### MATERIAL FOR THE TASK
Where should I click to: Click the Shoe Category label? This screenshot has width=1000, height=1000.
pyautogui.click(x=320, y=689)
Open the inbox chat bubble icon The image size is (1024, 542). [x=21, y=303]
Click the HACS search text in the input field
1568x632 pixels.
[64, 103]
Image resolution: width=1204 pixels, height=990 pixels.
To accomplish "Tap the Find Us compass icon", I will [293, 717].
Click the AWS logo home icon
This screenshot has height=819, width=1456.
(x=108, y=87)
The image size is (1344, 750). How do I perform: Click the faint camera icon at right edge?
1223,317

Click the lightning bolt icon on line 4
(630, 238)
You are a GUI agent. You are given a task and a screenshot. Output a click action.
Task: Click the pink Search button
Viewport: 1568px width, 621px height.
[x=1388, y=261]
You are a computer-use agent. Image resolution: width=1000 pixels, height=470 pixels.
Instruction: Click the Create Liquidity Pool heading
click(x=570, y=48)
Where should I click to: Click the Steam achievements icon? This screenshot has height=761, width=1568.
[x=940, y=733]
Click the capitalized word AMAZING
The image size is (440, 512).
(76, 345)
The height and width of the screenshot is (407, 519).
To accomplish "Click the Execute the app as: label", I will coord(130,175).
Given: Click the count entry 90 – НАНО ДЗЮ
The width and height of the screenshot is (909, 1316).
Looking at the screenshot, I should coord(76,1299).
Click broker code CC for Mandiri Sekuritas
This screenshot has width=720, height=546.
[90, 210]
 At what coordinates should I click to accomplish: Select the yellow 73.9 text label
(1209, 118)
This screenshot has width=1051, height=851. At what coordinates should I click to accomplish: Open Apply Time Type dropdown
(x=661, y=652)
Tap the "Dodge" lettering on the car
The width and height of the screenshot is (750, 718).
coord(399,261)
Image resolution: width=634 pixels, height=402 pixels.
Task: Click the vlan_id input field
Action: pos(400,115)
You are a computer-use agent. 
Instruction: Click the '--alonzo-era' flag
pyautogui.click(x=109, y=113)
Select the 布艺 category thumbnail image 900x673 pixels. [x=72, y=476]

### YOUR ASSIGNMENT
Retype every entry, keeping each character as it was.

### RESULT
Where should I click to: Click the Shoe Category label? This screenshot has width=1000, height=1000.
pyautogui.click(x=320, y=689)
Open the inbox chat bubble icon The image size is (1024, 542). [x=21, y=303]
Click the HACS search text in the input field
1568x632 pixels.
[64, 103]
Image resolution: width=1204 pixels, height=990 pixels.
To accomplish "Tap the Find Us compass icon", I will [293, 717].
Click the AWS logo home icon
This screenshot has height=819, width=1456.
(x=108, y=87)
The image size is (1344, 750). How do I perform: Click the faint camera icon at right edge?
1223,317

Click the lightning bolt icon on line 4
(630, 238)
You are a GUI agent. You are given a task and a screenshot. Output a click action.
Task: Click the pink Search button
Viewport: 1568px width, 621px height.
[x=1388, y=261]
You are a computer-use agent. Image resolution: width=1000 pixels, height=470 pixels.
Instruction: Click the Create Liquidity Pool heading
click(x=570, y=48)
Where should I click to: Click the Steam achievements icon? This screenshot has height=761, width=1568.
[x=940, y=733]
Click the capitalized word AMAZING
The image size is (440, 512).
(76, 345)
The height and width of the screenshot is (407, 519).
To accomplish "Click the Execute the app as: label", I will coord(130,175).
Given: Click the count entry 90 – НАНО ДЗЮ
The width and height of the screenshot is (909, 1316).
Looking at the screenshot, I should coord(76,1299).
Click broker code CC for Mandiri Sekuritas
This screenshot has width=720, height=546.
[90, 210]
 At what coordinates should I click to accomplish: Select the yellow 73.9 text label
(1209, 118)
This screenshot has width=1051, height=851. At what coordinates should I click to accomplish: Open Apply Time Type dropdown
(x=661, y=652)
Tap the "Dodge" lettering on the car
The width and height of the screenshot is (750, 718).
coord(399,261)
Image resolution: width=634 pixels, height=402 pixels.
Task: Click the vlan_id input field
Action: pos(400,115)
You are a computer-use agent. 
Instruction: Click the '--alonzo-era' flag
pyautogui.click(x=109, y=113)
Select the 布艺 category thumbnail image 900x673 pixels. [x=72, y=476]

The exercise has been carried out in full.